Saturday, May 4, 2024

Entry 711: The Right To Ignore

I've been thinking about the protests of the war in Gaza a bit lately (how could I not, given the inescapable media coverage?), but I haven't written anything about them. In part, that's because of what I said in my last post -- I lose my desire to write about serious things once the weekend rolls around -- but also it's because I don't have much to add.* Anything that could be said about the protests has already been said. They are a topic the media seems obsessed with, even if the general public is not. As Nate Silver lays out in a recent (and very good, in my opinion) Substack post, the Israel/Palestine conflict ranks among the least salient issues to Americans today, even young Americans.

*Although, I'm about to write a post on them anyway.

It's not near the top of my list either. Although, of course, I find the entire thing tremendously sad. The brutality and disregard for human life... there are no words for it. To me, it's a true moral conundrum -- there is no totally right side, no morally satisfying position, no just outcome. It's just so much hate and violence. And I worry that we are importing the hate and violence to our country. We are supposed to the country where Arabs and Jews can live together in peace. We're the place people go to flee the violence and hate. And we should be thanking our lucky stars everyday that this is the case. We should be eternally grateful that we happen to living at a time and a place that isn't beset by senseless death and destruction. We should not be recreating here the conditions of the places people want to escape.
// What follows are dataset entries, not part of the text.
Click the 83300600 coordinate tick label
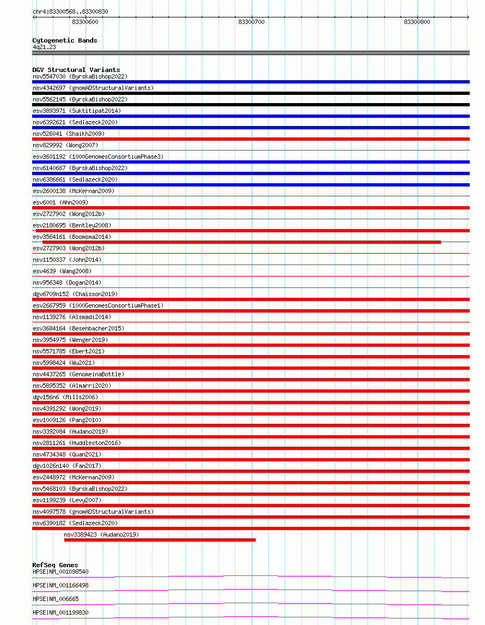tap(85, 22)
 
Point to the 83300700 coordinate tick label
tap(251, 22)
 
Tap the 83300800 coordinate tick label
tap(417, 22)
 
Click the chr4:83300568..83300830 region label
tap(70, 11)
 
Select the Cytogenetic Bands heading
tap(64, 40)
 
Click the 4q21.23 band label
tap(44, 47)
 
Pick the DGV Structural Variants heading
tap(76, 70)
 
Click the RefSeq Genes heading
tap(55, 565)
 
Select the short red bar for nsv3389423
tap(160, 540)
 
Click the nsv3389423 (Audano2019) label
tap(101, 534)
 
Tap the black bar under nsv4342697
tap(251, 93)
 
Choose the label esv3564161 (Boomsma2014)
tap(72, 237)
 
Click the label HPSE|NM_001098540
tap(60, 572)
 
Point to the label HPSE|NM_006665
tap(56, 599)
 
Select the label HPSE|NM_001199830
tap(60, 612)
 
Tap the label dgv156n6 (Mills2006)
tap(65, 397)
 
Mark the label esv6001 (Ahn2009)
tap(60, 202)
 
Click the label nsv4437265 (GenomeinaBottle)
tap(78, 374)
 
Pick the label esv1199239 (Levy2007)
tap(67, 500)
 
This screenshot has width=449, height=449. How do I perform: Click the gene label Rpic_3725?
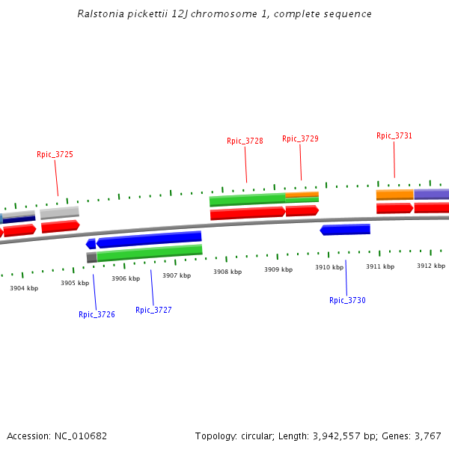(x=55, y=154)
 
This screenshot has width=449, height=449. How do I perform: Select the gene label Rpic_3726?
(x=97, y=314)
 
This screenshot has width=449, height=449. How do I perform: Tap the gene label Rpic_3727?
(x=153, y=310)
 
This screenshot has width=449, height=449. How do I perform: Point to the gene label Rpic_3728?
(x=245, y=141)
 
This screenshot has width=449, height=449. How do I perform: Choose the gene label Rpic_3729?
(x=300, y=138)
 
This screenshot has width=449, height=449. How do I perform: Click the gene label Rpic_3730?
(x=347, y=300)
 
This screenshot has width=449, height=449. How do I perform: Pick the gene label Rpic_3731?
(x=394, y=135)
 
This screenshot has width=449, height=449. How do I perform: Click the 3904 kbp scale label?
(x=24, y=287)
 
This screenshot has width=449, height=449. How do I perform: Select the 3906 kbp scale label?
(x=126, y=278)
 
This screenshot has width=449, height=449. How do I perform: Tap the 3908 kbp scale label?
(x=227, y=272)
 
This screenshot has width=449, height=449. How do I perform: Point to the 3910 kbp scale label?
(x=329, y=267)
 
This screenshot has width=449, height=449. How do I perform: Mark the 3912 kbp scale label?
(x=431, y=266)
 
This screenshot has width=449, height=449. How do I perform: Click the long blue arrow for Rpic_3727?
(x=149, y=239)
But maybe that's not what's going on. It's not clear to me what exactly the protestors want, or, more to the point, what they realistically hope to accomplish, how camping on college campus in the US will change anything in Gaza. So, it could be a lot of the participants just want to protest more than they want to achieve an actionable end. I wonder if I was in college right now if I would be part of the protests. I don't think I would because I kinda hate sleeping in a tent. I certainly would not have understood anything about the conflict, so it would have come down to my love of a bed.

Regardless of why students are protesting, however, I support their right to do so. This type of speech should absolutely be permitted and tolerated on college campuses. It's been funny to watch each side completely invert their positions on free speech since the start of the protests. Suddenly, a whole bunch of the "fuck your feelings" people, the ones who decry things like safe spaces and trigger warnings, are calling on college administrations to do more to make Jewish kids feel comfortable. And the ones who think it's harmful to ask somebody where they're from are cool with accusing people displaying Star of David iconography of supporting genocide.
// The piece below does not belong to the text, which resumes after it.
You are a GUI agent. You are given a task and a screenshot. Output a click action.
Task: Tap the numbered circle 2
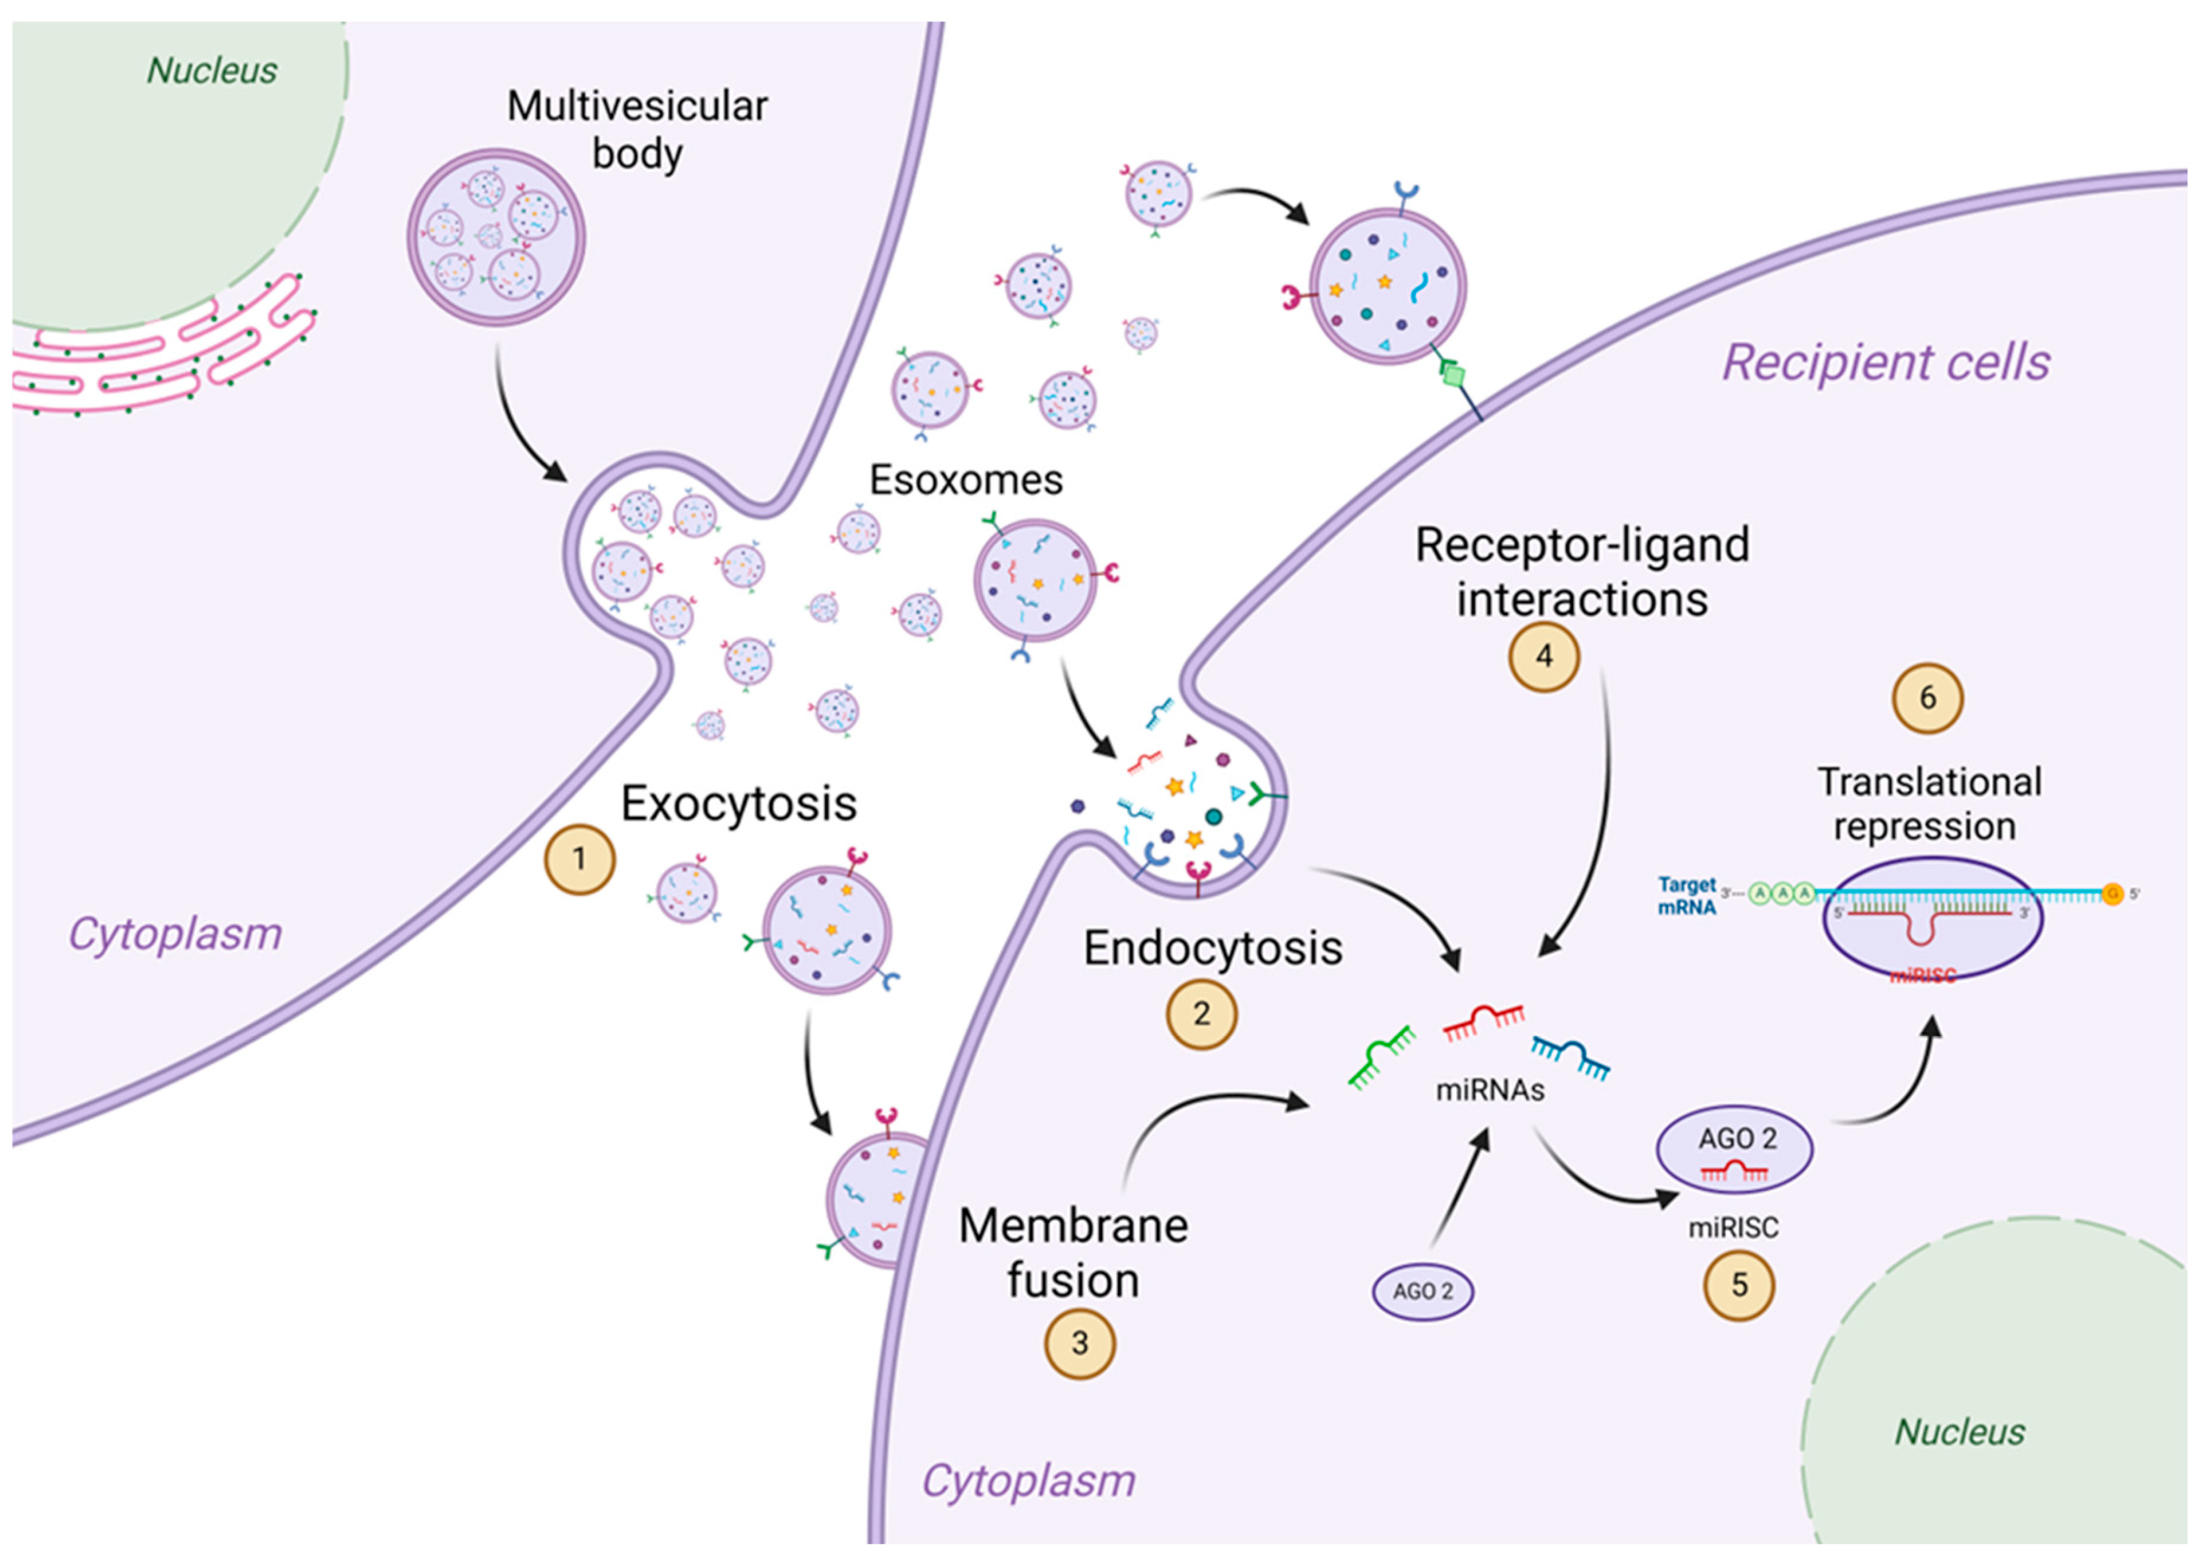(x=1201, y=1014)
The universities really have egg on their faces here. They've been so protective of every other minority community -- allowing students to shut down invited speakers who don't have the exact "correct" views on race or transgenderism or policing or what have you, and doing so in the name of student safety -- that it does look a wee bit antisemitic when that same standard isn't applied to Jews who support Israel. It's such an egregious self-own. I've been saying it for a long time -- if you limit speech you don't like when the tide is on your side, you are going to look extremely foolish when the tide turns, which it will, because it always does.

So, I almost always favor more speech. I say "almost," because, in speech, as in every other facet of life, there are exceptions. And I think I've come up with a good way to encapsulate these exceptions: The right to ignore. Just as we have a right to speak; we also have a right to ignore. If you speak in such a way that it denies others their right to ignore, then it becomes harassment. So, for example, you have a right to say what you want on TV because people could always turn the channel; you have a right to speak in an auditorium because nobody is forced to attend; but you don't have the right to stand in front of somebody's house at 3:00 am with a bullhorn and scream insults at them. This violates my right to ignore principle.

In the case of the protestors, they should have the right to peacefully assemble and say basically whatever they want, short of direct threats. But if they are, say, preventing others from moving through campus (as I've seen in several videos) or disrupting lecture or graduation ceremonies or otherwise stopping students from accessing aspects of their campus and their education, then they are not within their rights, in my view. And, in this case, it is not wrong, and it is not anti-free speech, for campus administration to shut them down, even if that means calling in the police (although I wouldn't recommend that except as a last resort).

Let people speak, but let people ignore. More empathy, not less.